* [Excerpt provided]:
Question: In the given figure, prove that: \vec{AB} + \vec{BC} + \vec{CD} + \vec{DE} = \vec{AE}

Solution:

To prove: \vec{AB} + \vec{BC} + \vec{CD} + \vec{DE} = \vec{AE}

Construction: Join AC and join CE.

ABCDE - Vector Geometry


Using ∆ law of vector addition in ∆ ABC,
\vec{AC} = \vec{AB} + \vec{BC} - (i)

Using ∆ law of vector addition in ∆ CDE,
\vec{CE} = \vec{CD} + \vec{DE} - (ii)

Using ∆ law of vector addition in ∆ ACE,
\vec{AE} = \vec{AC} + \vec{CE} - (iii)

Taking RHS

= \vec{AE}

[ Put \vec{AE} = \vec{AC} + \vec{CE} from equation (iii) ]

= \vec{AC} + \vec{CE}

[ Put \vec{AC} = \vec{AB} + \vec{BC} from equation (i) ]

= \vec{AB} + \vec{BC} + \vec{CE}

[ Put \vec{CE} = \vec{CD} + \vec{DE} from equation (ii) ]

= \vec{AB} + \vec{BC} + \vec{CD} + \vec{DE}
= LHS

#proved

* [Data section]:

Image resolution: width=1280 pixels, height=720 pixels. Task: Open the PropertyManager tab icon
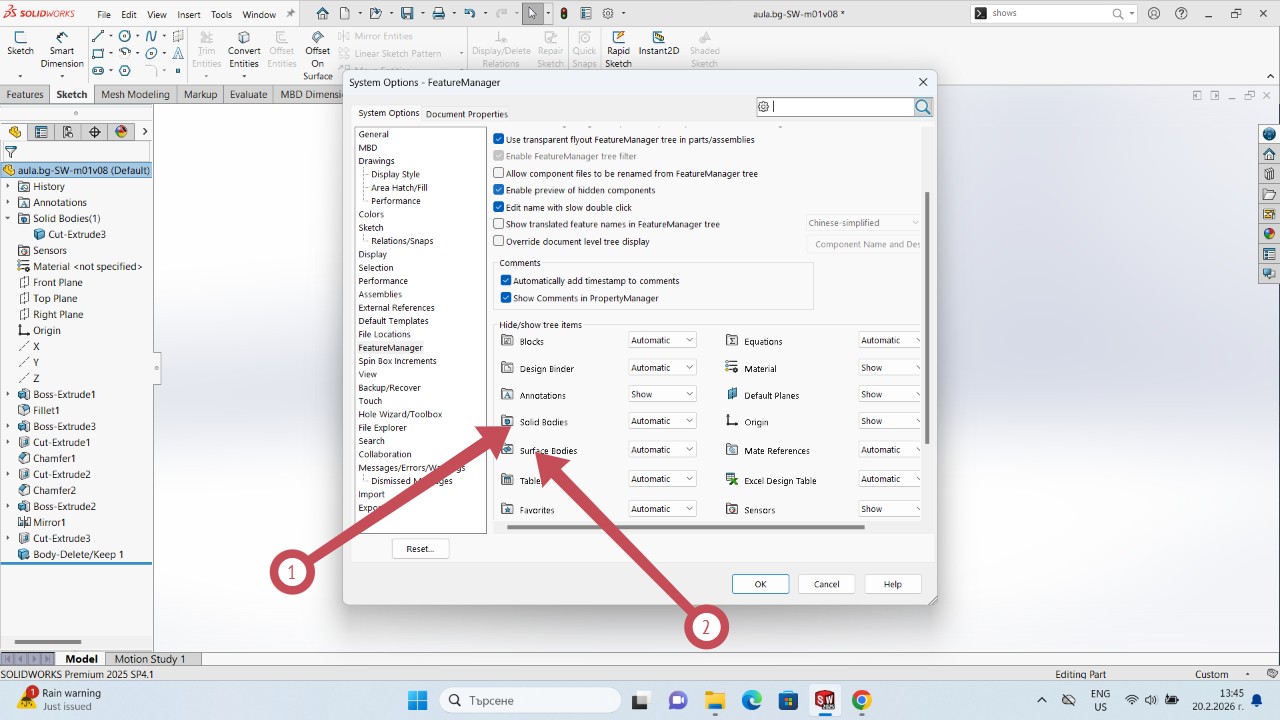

* [Exercise instructions]:
a. Write out everything in the vector proof from "Question: In the" down to "and join CE.".
b. Answer these questions from the vector proof:
(i) Which two segments does the construction join?
(ii) In which triangle is the triangle law applied to obtain equation (ii)?
(iii) Which equation supplies the first substitution after "Taking RHS"?

* [Final results]:
a.
Question: In the given figure, prove that: \vec{AB} + \vec{BC} + \vec{CD} + \vec{DE} = \vec{AE}

Solution:

To prove: \vec{AB} + \vec{BC} + \vec{CD} + \vec{DE} = \vec{AE}

Construction: Join AC and join CE.

b.
(i) AC and CE
(ii) ∆ CDE
(iii) Equation (iii)